L’auto-organisation n’est pas l’anarchie. Elle s’organise, elle se met en place, on doit ajuster les règles fécondes. Il ne suffit pas de virer de but en blanc les feux pour améliorer la circulation. Comme le montre Ben Hamilton-Baillie, il faut réaménager l’espace de la chaussée, souvent en effaçant les limites entre pétions et automobilistes. Et ce n’est jamais simple, les aveugles se retrouvent embarrassés si les repères disparaissent. Tout reste à inventer mais nous avons des pistes. L’auto-organisation n’est pas la panacée. Elle permet simplement d’aller un peu plus loin que les méthodes contraignantes que nous vivons.

Les lois de la liberté

En introduction de I Robot, Isaac Asimov énonce les trois règles de la robotique.

(1) Un robot ne peut ni blesser un être humain ni, par son inaction, permettre qu’un humain soit blessé.

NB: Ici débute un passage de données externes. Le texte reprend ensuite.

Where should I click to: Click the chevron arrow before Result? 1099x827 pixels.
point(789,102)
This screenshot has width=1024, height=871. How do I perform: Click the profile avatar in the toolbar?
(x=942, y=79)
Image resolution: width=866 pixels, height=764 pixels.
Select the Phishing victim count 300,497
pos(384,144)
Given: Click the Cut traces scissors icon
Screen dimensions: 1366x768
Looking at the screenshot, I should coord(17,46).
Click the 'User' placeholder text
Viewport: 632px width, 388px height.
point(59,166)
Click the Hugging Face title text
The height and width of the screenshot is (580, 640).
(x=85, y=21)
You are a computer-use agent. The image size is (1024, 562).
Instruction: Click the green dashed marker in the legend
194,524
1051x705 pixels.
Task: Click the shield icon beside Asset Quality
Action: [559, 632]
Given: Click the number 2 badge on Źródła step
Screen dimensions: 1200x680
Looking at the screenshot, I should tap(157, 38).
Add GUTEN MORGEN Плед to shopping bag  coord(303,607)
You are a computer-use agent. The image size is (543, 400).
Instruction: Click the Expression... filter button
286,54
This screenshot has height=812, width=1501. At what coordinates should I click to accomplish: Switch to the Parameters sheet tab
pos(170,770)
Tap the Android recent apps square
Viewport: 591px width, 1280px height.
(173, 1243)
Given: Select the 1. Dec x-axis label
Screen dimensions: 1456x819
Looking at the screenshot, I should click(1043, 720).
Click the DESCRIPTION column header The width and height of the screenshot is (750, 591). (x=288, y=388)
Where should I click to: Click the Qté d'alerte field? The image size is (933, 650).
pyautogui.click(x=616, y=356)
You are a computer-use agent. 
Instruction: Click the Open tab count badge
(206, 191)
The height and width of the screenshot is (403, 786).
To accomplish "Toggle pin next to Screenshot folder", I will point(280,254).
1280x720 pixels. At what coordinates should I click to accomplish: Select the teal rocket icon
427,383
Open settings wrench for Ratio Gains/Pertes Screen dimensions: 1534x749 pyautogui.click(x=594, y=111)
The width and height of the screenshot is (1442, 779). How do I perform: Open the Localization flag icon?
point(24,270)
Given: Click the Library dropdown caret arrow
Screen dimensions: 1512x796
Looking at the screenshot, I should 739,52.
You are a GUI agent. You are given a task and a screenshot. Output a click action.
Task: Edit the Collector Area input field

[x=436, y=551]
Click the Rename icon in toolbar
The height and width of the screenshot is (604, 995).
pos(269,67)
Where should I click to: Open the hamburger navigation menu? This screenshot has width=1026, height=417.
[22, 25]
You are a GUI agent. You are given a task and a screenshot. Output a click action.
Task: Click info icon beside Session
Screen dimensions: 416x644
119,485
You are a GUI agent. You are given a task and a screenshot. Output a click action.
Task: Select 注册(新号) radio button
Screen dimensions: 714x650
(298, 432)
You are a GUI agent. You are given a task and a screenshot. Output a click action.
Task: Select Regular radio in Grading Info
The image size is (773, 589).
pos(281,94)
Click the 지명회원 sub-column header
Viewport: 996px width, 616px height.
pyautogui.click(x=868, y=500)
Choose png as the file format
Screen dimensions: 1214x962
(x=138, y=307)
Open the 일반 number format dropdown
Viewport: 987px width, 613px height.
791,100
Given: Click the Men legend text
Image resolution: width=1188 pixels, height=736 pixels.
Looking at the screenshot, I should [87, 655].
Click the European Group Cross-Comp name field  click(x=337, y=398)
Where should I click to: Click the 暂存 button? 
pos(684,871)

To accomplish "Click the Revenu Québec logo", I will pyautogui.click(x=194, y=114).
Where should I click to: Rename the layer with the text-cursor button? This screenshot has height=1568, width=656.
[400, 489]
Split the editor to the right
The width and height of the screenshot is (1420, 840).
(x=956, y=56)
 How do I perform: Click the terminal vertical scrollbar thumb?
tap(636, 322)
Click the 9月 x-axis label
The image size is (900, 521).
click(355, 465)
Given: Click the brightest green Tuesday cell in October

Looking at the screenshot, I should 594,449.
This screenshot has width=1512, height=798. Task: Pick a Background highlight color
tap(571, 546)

(2) Un robot doit obéir aux ordres donnés par les êtres humains tant que de tels ordres ne contreviennent pas à la première loi.

(3) Un robot doit protéger sa propre existence aussi longtemps qu’une telle protection n’est pas en contra-diction avec la première ou la deuxième loi.

Peut-être est-il alors possible, dans le domaine de la sécurité routière, d’envisager trois règles élémentaires qui suffiraient à maximiser notre sécurité.

(1) Priorité aux piétons et aux cyclistes.

(2) Avant de prendre une décision, toujours établir un canal de communication (visuel, sonore, hertzien…) avec les autres usagers (piéton, cycliste, automobiliste…).

(3) Aucun droit ni obligation sauf ceux mentionnés dans la première et la deuxième loi.

Dans ces circonstances, passer le code de la route deviendrait enfantin, et notre sécurité serait accrue. Quand nous serions sur l’autoroute, nous ne riverions plus nos yeux au compteur de peur de commettre un excès de vitesse. Nous apprendrions à regarder devant nous, et aussi, derrière nous.